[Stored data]
++++++++++++++++++++

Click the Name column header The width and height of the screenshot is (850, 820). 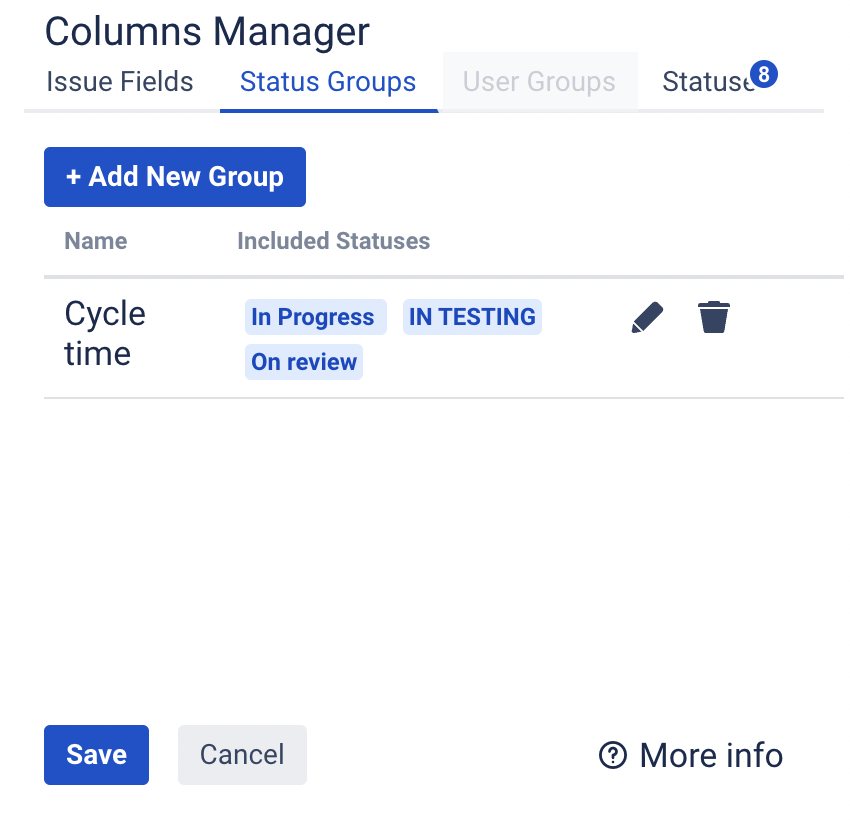point(95,241)
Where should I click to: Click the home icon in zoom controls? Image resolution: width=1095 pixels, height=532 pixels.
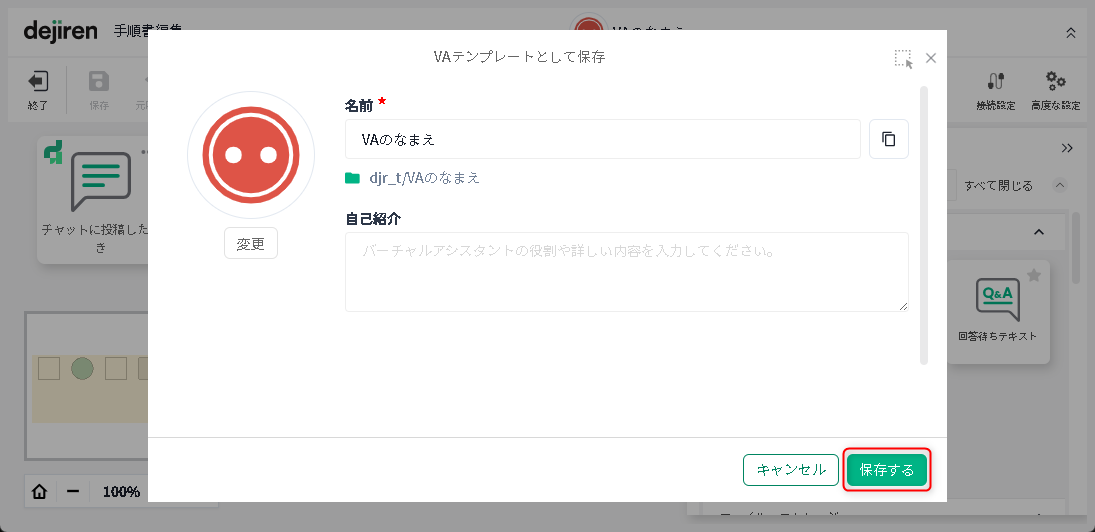point(40,491)
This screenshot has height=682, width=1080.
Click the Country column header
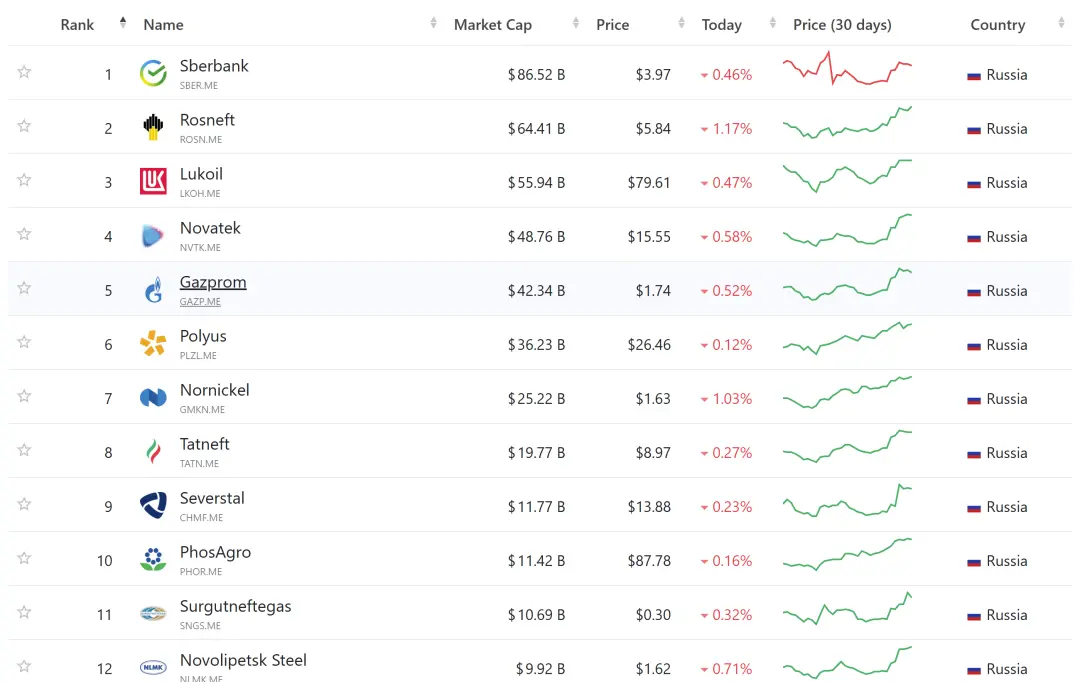[x=997, y=25]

++++++++++++++++++++

Problem = Working from the line with "This screenshot has height=682, width=1080." down through the last line of the records, give every line again exactly, but no pictures.

Final answer =
This screenshot has height=682, width=1080.
Click the Country column header
[x=997, y=25]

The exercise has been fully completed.